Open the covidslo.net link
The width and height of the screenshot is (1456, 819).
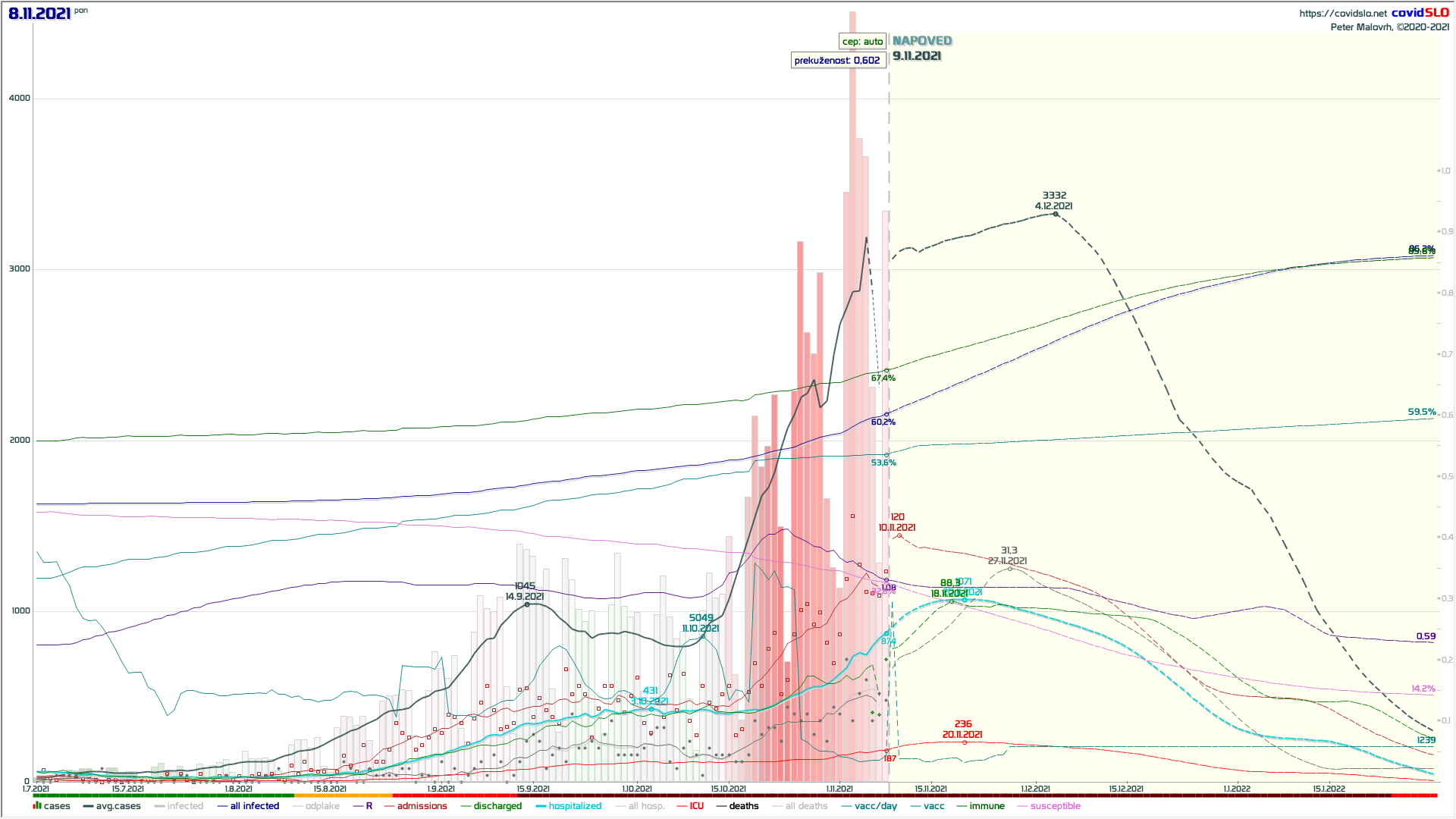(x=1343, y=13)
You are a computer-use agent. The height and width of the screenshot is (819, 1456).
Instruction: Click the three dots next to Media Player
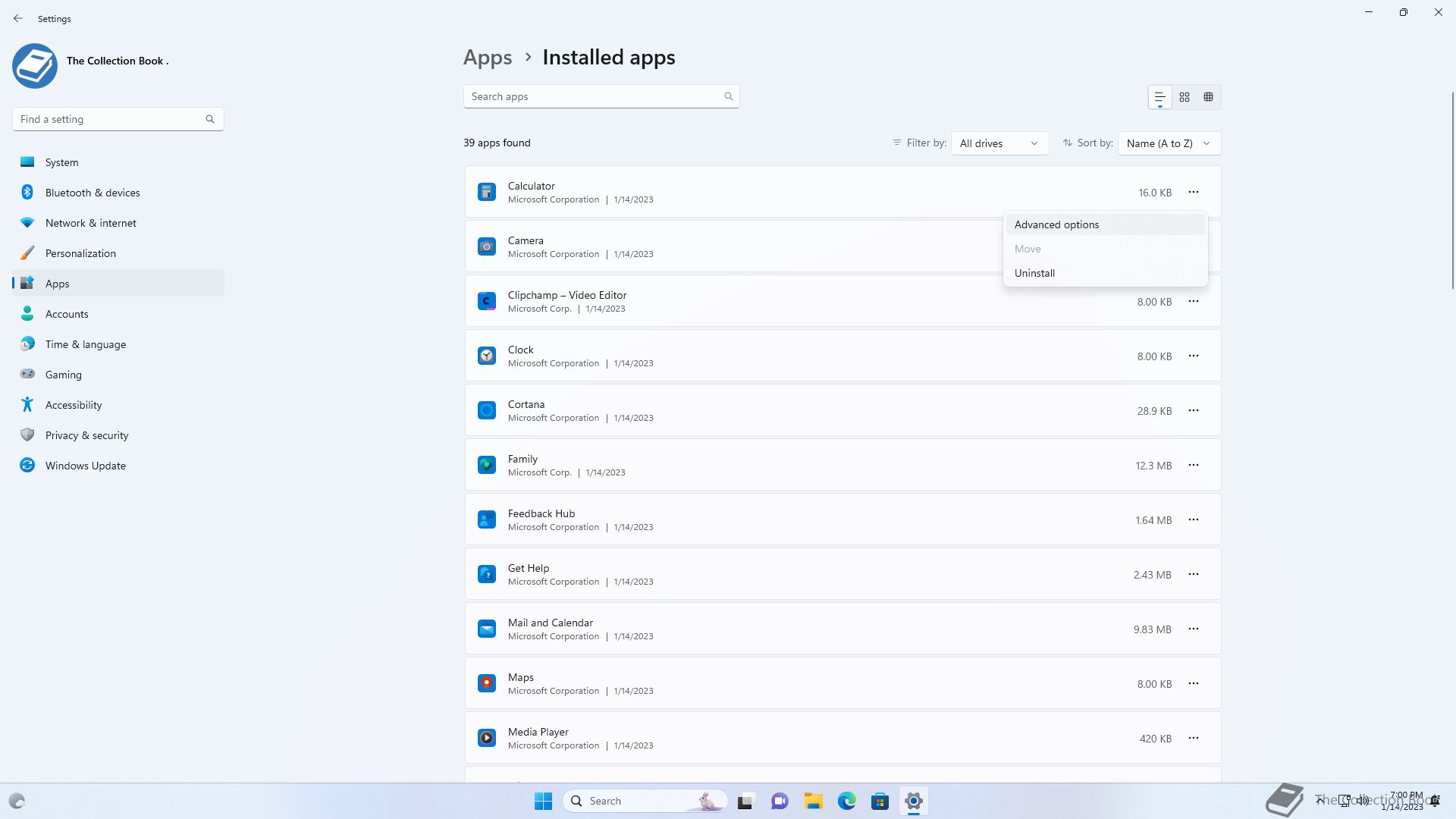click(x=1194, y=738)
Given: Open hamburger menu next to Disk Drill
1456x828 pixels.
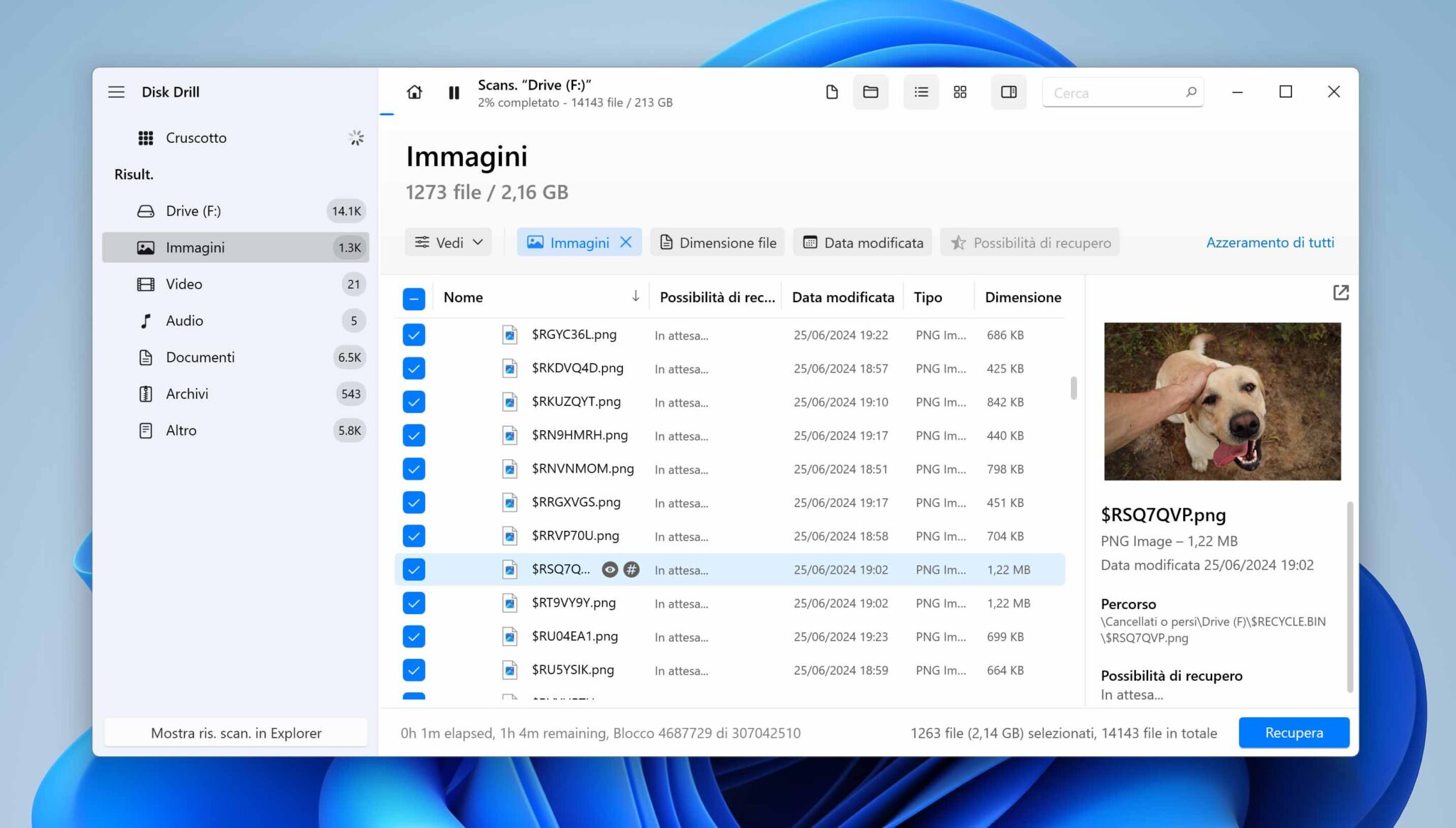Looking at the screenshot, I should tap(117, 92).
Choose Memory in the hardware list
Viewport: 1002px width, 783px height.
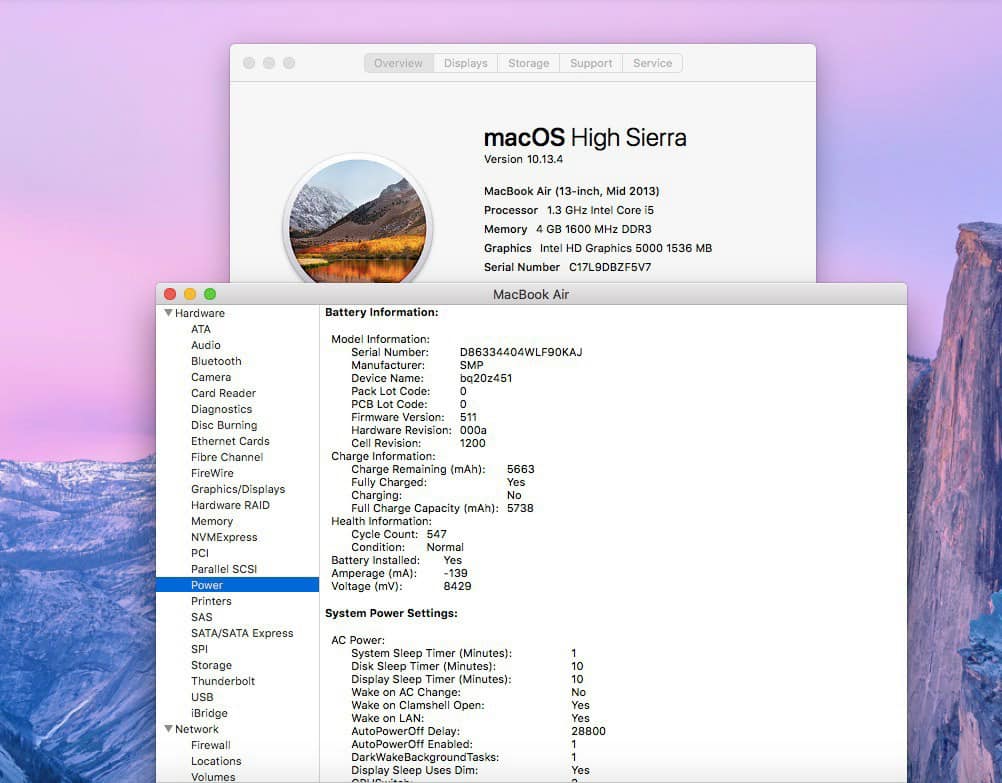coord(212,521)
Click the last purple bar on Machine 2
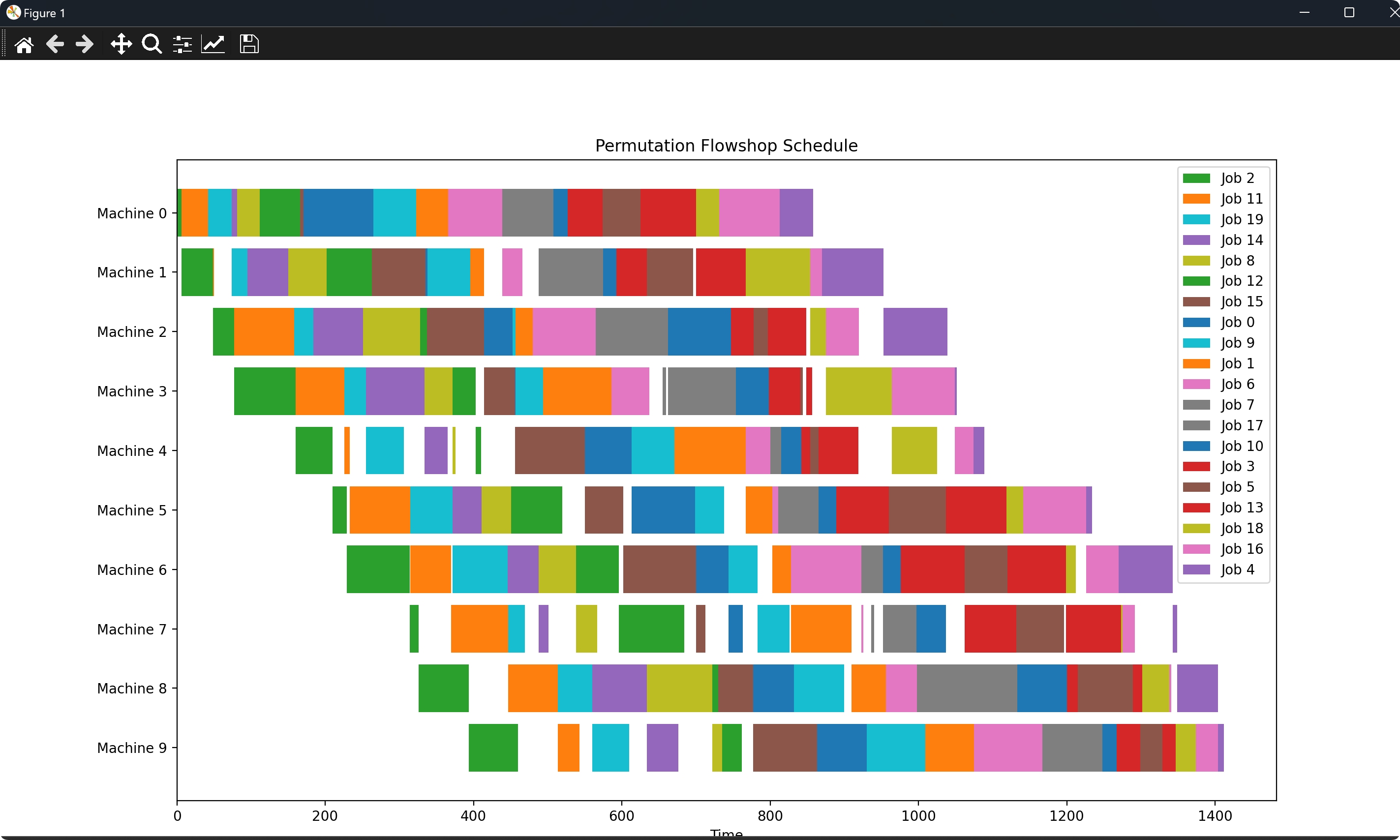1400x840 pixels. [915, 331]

********************

WORK TO DO:
Can you lay out the data from the line with "Choose Memory in the hardware list" through the end as a two-column CSV with columns instruction and response, one row per item, each field quoted, line breaks turned into spaces, and the pictures left out?

TASK OUTPUT:
instruction,response
"Choose Memory in the hardware list Viewport: 1002px width, 783px height.","coord(212,521)"
"Click the last purple bar on Machine 2","1400x840 pixels. [915, 331]"